WHAT IS NEEDED:
Below is a listing. Set down exactly the lines from the one containing "Select empty soil material slot 3" through the one containing "Task: Pause the 3700LWAPKH.rar download", both ends included, and leave out the rest.

RECORDED DATA:
● ● ● ● ● ● ●
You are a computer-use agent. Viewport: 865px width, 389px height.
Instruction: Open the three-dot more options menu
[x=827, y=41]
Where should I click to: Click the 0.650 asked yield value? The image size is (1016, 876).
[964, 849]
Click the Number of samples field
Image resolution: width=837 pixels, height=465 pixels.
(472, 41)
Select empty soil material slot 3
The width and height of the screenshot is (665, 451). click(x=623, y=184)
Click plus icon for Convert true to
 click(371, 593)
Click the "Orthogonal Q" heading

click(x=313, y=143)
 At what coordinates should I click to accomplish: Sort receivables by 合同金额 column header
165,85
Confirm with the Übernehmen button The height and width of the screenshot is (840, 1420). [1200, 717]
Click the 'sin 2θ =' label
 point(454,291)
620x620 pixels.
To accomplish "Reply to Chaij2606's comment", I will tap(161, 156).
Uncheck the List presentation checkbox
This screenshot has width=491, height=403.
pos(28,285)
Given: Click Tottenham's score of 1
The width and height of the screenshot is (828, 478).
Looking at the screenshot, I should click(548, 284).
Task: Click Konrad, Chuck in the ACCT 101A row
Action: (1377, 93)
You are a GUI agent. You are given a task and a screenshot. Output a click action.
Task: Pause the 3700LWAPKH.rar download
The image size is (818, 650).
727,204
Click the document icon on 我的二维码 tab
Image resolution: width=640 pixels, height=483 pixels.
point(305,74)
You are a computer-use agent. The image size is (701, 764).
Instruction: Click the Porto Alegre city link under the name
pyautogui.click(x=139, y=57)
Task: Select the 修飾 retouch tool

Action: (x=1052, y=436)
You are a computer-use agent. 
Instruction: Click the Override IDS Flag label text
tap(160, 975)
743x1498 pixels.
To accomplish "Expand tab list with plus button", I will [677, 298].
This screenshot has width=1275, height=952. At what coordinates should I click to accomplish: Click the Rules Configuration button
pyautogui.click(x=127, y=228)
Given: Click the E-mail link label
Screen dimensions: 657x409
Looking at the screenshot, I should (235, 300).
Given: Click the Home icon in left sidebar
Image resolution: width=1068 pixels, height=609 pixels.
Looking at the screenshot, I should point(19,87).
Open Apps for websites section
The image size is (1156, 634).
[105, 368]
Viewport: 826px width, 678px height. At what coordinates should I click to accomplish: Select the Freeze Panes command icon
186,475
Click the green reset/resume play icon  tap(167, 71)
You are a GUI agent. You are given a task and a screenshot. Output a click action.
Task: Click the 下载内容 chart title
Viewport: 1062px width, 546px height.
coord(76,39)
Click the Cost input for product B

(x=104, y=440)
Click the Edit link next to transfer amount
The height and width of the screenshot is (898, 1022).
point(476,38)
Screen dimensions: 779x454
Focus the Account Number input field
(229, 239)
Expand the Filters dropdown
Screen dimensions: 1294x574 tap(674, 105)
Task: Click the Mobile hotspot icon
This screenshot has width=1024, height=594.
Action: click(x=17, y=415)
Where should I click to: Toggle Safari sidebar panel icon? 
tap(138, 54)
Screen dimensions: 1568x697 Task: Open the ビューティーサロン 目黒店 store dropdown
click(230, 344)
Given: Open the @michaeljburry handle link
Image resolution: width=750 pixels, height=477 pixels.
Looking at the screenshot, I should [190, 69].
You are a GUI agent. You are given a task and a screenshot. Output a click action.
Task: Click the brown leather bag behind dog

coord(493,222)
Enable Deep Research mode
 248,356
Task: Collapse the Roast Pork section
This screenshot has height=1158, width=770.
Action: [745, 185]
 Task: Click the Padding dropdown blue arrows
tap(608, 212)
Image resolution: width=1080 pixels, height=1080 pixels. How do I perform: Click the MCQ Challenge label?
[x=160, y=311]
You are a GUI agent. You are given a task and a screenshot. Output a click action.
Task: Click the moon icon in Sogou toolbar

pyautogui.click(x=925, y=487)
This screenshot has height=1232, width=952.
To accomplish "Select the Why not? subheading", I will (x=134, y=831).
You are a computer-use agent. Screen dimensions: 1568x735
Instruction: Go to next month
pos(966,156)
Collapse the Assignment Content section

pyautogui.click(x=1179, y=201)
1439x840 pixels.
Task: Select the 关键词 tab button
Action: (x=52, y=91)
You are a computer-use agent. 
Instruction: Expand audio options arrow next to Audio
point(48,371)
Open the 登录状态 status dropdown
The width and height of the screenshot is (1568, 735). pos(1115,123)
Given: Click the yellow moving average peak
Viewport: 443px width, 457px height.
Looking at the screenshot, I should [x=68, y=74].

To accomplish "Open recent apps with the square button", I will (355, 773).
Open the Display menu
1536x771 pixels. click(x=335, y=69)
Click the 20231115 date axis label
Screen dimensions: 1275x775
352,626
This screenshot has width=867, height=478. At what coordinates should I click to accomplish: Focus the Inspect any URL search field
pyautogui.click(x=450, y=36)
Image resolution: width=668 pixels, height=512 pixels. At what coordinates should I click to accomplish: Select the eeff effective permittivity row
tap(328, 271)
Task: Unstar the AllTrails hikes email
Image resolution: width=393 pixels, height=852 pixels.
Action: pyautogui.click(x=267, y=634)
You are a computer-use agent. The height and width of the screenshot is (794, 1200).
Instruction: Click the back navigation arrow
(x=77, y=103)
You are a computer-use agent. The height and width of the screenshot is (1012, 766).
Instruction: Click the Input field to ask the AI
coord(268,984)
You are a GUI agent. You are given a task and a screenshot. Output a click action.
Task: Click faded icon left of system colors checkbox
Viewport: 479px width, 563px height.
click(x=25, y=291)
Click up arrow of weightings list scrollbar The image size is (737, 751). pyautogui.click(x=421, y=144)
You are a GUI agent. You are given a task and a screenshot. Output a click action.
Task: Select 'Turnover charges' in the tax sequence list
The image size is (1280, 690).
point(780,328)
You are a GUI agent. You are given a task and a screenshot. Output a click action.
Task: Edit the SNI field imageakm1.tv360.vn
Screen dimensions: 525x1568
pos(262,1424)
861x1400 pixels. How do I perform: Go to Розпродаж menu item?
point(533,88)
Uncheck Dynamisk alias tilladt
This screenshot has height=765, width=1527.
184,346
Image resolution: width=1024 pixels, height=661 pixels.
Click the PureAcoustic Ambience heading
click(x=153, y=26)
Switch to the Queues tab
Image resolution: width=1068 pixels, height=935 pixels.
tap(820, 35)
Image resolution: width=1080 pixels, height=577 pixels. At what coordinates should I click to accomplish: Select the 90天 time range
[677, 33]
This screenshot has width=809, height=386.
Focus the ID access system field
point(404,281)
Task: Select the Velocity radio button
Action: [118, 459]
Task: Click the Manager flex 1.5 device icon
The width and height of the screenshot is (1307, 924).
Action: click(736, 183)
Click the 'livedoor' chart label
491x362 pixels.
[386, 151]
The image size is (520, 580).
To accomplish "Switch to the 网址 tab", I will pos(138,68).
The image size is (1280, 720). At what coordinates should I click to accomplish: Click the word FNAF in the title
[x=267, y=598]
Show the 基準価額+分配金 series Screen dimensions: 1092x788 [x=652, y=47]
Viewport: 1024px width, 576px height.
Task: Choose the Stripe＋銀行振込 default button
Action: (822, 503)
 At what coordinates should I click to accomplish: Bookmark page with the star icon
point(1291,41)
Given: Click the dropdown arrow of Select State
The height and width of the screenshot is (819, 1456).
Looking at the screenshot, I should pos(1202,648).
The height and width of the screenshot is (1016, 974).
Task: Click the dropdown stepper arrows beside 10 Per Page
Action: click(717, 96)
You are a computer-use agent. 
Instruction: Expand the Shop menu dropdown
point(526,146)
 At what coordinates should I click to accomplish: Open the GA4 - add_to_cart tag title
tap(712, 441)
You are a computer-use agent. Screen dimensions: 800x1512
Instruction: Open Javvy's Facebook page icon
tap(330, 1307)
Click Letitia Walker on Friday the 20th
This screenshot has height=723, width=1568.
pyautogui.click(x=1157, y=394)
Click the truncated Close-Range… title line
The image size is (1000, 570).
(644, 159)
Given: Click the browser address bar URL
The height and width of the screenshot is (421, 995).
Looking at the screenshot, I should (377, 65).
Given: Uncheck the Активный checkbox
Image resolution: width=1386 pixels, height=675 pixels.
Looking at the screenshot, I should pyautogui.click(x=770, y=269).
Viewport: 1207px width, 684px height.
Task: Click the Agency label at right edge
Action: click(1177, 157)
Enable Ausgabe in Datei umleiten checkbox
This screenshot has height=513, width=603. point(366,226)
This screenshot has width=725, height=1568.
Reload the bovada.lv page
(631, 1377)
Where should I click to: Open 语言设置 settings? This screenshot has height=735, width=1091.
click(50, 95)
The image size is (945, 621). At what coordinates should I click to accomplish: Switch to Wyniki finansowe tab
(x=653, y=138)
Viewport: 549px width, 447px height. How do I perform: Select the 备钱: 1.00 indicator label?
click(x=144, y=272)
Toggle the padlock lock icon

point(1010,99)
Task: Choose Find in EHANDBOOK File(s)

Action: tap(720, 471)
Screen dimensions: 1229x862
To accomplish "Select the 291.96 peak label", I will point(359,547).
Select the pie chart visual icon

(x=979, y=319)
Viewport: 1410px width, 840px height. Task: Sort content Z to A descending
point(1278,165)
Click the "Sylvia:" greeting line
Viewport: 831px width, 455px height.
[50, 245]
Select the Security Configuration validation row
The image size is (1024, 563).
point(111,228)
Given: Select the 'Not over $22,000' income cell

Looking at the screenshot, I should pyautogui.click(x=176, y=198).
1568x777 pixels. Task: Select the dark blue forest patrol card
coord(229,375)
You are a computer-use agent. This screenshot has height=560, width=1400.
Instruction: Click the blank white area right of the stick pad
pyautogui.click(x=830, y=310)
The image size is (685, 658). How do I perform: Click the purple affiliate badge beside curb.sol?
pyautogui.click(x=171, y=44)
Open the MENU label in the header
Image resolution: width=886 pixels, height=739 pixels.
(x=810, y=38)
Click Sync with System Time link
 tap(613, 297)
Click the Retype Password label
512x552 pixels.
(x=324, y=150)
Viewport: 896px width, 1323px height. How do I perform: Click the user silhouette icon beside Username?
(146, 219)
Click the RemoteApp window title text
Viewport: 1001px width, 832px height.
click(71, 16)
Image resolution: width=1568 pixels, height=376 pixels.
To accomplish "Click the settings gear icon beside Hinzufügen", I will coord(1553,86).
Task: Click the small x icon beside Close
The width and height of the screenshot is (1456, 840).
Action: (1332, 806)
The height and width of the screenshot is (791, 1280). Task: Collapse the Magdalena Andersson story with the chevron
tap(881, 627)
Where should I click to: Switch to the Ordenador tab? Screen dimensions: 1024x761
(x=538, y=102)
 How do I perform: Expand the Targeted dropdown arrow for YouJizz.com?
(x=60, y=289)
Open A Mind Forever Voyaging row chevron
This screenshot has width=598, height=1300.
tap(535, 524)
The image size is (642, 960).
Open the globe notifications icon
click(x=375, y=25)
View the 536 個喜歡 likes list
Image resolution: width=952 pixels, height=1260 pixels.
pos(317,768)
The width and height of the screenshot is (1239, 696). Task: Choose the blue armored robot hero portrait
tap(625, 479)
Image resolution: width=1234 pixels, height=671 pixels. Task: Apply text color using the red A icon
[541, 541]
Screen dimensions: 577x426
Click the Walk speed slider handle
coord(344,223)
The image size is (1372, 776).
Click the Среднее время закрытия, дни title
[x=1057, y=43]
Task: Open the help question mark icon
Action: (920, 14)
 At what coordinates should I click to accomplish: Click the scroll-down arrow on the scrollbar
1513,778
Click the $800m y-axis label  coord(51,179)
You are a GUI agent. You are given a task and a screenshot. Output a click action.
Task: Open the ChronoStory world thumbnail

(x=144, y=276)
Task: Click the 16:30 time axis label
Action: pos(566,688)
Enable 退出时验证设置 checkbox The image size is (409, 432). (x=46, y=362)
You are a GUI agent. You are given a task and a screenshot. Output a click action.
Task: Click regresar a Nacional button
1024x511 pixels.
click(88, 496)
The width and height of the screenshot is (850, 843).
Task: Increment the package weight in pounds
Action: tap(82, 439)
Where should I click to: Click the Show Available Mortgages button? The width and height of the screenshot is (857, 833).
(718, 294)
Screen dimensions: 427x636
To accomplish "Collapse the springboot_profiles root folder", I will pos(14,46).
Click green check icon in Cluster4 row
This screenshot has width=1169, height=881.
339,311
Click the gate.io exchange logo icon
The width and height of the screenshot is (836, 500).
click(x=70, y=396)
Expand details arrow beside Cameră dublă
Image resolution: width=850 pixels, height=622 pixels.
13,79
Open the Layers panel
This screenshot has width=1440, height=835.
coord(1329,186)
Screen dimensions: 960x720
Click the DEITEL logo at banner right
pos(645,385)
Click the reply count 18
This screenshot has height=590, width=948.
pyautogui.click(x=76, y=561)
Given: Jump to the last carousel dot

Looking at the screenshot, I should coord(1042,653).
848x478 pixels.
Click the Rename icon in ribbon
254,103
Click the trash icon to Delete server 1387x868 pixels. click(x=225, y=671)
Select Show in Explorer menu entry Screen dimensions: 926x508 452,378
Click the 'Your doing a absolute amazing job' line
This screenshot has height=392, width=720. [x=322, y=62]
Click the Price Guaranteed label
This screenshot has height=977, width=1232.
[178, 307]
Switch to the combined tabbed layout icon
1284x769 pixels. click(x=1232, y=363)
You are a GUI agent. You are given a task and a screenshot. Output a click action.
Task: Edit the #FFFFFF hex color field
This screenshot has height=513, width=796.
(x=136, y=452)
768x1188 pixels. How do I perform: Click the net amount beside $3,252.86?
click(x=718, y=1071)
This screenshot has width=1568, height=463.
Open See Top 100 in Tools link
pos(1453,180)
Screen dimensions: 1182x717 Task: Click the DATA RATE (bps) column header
● ● ● ● ● ● ●
OUTPUT FOR THIS EXERCISE:
Select empty soil material slot 3
The width and height of the screenshot is (665, 451). click(x=623, y=184)
Click plus icon for Convert true to
 click(371, 593)
Click the "Orthogonal Q" heading

click(x=313, y=143)
 At what coordinates should I click to accomplish: Sort receivables by 合同金额 column header
165,85
Confirm with the Übernehmen button The height and width of the screenshot is (840, 1420). [1200, 717]
Click the 'sin 2θ =' label
 point(454,291)
620x620 pixels.
To accomplish "Reply to Chaij2606's comment", I will tap(161, 156).
Uncheck the List presentation checkbox
This screenshot has width=491, height=403.
pos(28,285)
Given: Click Tottenham's score of 1
The width and height of the screenshot is (828, 478).
Looking at the screenshot, I should click(548, 284).
Task: Click Konrad, Chuck in the ACCT 101A row
Action: (1377, 93)
You are a GUI agent. You are given a task and a screenshot. Output a click action.
Task: Pause the 3700LWAPKH.rar download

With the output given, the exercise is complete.